SECTION 3. The Company shall, from time to time, reimburse or advance to any person referred to in Section 1 the funds necessary for payment of expenses, including attorneys’ fees, incurred in connection with any action or proceeding referred to in Section 1, upon receipt of a written undertaking by or on behalf of such person to repay such amount(s) if a judgment or other final adjudication adverse to the director or officer establishes that (i) his acts were committed in bad faith or were the result of active and deliberate dishonesty and, in either case, were material to the cause of action so adjudicated, or (ii) he personally gained in fact a financial profit or other advantage to which he was not legally entitled.

SECTION 4. Any director or officer of the Company serving (i) another corporation, of which a majority of the shares entitled to vote in the election of its directors is held by the Company, or (ii) any employee benefit plan of the Company or any corporation referred to in clause (i) in any capacity shall be deemed to be doing so at the request of the Company. In all other cases, the provisions of this Article V will apply (i) only if the person serving another

 

9


corporation or any partnership, joint venture, trust, employee benefit plan or other enterprise so served at the specific request of the Company, evidenced by a written communication signed by the Chairman of the Board, the Chief Executive Officer, the President or any Co-President, and (ii) only if and to the extent that, after making such efforts as the Chairman of the Board, the Chief Executive Officer, the President or any Co-President shall deem adequate in the circumstances, such person shall be unable to obtain indemnification from such other enterprise or its insurer.
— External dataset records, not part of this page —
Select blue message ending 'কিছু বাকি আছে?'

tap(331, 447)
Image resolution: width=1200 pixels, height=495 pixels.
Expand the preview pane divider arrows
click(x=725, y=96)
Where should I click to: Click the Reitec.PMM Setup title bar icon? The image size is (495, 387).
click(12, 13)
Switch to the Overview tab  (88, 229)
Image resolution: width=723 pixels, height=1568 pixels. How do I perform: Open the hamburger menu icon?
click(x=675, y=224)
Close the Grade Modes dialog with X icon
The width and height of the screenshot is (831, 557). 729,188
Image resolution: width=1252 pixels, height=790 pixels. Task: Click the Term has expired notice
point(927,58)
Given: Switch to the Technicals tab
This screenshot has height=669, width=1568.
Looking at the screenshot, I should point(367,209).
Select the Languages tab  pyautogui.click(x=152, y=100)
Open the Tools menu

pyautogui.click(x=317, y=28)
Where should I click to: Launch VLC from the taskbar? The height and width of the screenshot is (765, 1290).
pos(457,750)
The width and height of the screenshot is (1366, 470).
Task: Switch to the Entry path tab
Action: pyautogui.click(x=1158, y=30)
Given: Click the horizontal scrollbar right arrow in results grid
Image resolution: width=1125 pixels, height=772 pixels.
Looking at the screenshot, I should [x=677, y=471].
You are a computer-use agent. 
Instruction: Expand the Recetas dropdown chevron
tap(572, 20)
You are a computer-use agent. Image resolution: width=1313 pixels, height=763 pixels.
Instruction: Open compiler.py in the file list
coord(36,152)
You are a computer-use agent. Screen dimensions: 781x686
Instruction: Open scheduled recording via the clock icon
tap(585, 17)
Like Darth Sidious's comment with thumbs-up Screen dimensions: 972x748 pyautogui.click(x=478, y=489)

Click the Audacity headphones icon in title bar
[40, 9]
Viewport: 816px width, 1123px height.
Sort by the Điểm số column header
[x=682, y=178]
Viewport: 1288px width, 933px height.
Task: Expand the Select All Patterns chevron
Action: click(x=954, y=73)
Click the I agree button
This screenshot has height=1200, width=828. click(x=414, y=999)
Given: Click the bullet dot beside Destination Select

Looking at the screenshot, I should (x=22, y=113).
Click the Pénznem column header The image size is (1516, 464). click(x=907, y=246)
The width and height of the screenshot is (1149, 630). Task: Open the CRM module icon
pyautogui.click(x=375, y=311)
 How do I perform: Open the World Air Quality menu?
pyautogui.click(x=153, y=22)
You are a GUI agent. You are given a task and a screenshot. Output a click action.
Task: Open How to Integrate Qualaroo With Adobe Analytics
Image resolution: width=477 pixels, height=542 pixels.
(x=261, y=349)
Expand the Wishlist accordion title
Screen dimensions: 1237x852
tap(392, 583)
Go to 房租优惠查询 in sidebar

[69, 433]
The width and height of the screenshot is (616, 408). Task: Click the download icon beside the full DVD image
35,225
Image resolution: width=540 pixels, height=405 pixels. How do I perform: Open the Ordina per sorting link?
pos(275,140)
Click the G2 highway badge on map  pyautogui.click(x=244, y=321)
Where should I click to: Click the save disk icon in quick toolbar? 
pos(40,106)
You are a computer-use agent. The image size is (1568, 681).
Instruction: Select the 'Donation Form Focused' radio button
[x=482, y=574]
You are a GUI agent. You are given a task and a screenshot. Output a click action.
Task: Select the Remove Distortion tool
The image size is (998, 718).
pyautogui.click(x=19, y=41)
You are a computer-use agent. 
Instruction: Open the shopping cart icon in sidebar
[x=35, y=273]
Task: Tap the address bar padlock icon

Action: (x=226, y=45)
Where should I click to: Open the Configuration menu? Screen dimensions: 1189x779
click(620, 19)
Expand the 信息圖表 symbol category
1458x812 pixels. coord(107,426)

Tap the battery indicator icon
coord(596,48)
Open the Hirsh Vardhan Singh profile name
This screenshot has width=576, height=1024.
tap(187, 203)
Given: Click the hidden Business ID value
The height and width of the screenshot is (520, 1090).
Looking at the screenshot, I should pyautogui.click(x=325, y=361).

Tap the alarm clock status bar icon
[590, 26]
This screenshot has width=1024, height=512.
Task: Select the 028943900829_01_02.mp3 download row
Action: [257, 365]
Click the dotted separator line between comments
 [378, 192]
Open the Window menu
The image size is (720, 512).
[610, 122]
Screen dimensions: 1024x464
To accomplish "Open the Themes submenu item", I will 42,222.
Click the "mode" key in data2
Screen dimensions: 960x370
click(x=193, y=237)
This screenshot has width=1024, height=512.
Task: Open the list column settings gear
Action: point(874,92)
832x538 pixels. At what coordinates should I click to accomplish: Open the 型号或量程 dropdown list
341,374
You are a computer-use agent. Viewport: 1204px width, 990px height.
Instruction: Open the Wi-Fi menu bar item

SECTION 5. Any person entitled to be indemnified or to the reimbursement or advancement of expenses as a matter of right pursuant to this Article V may elect to have the right to indemnification (or advancement of expenses) interpreted on the basis of the applicable law in effect at the time of occurrence of the event or events giving rise to the action or proceeding, to the extent permitted by law, or on the basis of the applicable law in effect at the time indemnification is sought.

SECTION 6. The right to be indemnified or to the reimbursement or advancement of expense pursuant to this Article V (i) is a contract right pursuant to which the person entitled thereto may bring suit as if the provisions hereof were set forth in a separate written contract between the Company and the director or officer, (ii) is intended to be retroactive and shall be available with respect to events occurring prior to the adoption hereof, and (iii) shall continue to exist after the rescission or restrictive modification hereof with respect to events occurring prior thereto.

SECTION 7. If a request to be indemnified or for the reimbursement or advancement of expenses pursuant hereto is not paid in full by the Company within thirty days after a written claim has been received by the Company, the claimant may at any time thereafter bring suit against the Company to recover the unpaid amount of the claim and, if successful in whole or in part, the claimant shall be entitled also to be paid the expenses of prosecuting such claim. Neither the failure of the Company (including its Board of Directors, independent legal counsel, or its stockholders) to have made a determination prior to the commencement of such action that indemnification of or reimbursement or advancement of expenses to the claimant is proper in the circumstance, nor an actual determination by the Company (including its Board of Directors, independent legal counsel, or its stockholders) that the claimant is not entitled to indemnification or to the reimbursement or advancement of expenses, shall be a defense to the action or create a presumption that the claimant is not so entitled.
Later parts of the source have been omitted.